I just hope she’s going to go out into the African wild, all got up in her safari gear, to see the real deal… where designer gear is not only unnecessary, but is simply ridiculous.

Wednesday, January 4, 2012

2012? Seriously?

Good grief, it's 2012, just like that. Happy, happy to everyone and may it be prosperous and happy and filled with love, good food, friends and laughing like my little nephews do. The kind 2-and-a-half-year olds do, shrieking with delight at the golden retriever that chases a pilates ball around the garden, completely unabashed, completely delicious.

That's what I've mostly been doing for the last week, staring in wonderment at the fun of my twin nephews, laughing at them and with them, as they talk up a storm. They're fabulous - bright, engaging, chatty and really, really funny. And cute, did I mention that? Doting aunty? Me?

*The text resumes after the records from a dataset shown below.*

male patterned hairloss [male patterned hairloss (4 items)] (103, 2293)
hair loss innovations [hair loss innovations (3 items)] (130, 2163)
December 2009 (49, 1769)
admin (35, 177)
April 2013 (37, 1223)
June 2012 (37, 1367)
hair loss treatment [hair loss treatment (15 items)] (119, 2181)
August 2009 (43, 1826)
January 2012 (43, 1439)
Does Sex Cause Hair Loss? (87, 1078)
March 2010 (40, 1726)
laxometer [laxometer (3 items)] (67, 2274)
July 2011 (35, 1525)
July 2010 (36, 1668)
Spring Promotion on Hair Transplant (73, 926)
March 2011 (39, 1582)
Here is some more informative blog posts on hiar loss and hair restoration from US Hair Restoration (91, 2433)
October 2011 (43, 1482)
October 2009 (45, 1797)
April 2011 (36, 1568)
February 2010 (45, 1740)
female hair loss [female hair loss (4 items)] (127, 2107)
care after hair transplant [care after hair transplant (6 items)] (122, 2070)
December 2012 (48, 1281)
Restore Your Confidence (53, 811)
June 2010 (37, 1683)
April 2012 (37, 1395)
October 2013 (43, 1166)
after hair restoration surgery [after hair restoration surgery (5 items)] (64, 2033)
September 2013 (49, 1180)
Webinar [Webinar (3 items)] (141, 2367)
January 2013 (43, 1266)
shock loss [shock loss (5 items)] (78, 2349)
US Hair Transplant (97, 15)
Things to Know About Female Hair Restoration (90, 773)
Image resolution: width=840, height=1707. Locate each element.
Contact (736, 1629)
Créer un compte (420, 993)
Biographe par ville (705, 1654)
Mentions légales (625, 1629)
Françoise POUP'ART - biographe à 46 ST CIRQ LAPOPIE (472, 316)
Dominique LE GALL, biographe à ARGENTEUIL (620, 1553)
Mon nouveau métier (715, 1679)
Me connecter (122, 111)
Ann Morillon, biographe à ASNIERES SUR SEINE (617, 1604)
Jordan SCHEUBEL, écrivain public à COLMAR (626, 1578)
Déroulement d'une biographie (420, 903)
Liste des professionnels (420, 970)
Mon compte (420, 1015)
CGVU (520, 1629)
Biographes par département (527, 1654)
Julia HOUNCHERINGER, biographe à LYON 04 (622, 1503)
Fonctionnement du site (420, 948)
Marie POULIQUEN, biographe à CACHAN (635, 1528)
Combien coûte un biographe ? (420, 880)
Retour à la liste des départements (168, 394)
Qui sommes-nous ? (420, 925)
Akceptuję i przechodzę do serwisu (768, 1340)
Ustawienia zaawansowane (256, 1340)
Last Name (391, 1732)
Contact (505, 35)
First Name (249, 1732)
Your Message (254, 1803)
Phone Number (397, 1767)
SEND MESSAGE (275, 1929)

The Big Black Dog thought she'd died and gone to heaven, trailing after them as they dropped a constant supply of muffin crumbs, peanut butter sandwich bits and, on one occassion, and enormous nougat-type lolly, which she, much to their horror, swallowed in one large gulp. They're kind, though, despite being at that age where one is completely and utterly self-absorbed, and the other one shared his lolly with the forlorn one, the Big Black Dog looking on hopefully, wishing for a second helping, being admonished by the little guys who took to a safe spot, high on a couch, out of dog reach.

They stayed for a week, waking the house at 5:30am with delighted excitement at it being a new day, I showed them how to take apart their beds and move the matresses onto the floor and make tents and tunnels (I'm not sure their mother's appreciated this particular tutorial...), we read Dr Zeuss and we played and laughed and chattered.

Now they've gone off down the coast to an idyllic beach-side house, where I will join them for more holiday fun on Thursday. Who could ask for a better way to start a year? I haven't made any resolutions yet, I've been too busy giggling and loving. I think that's a pretty good excuse.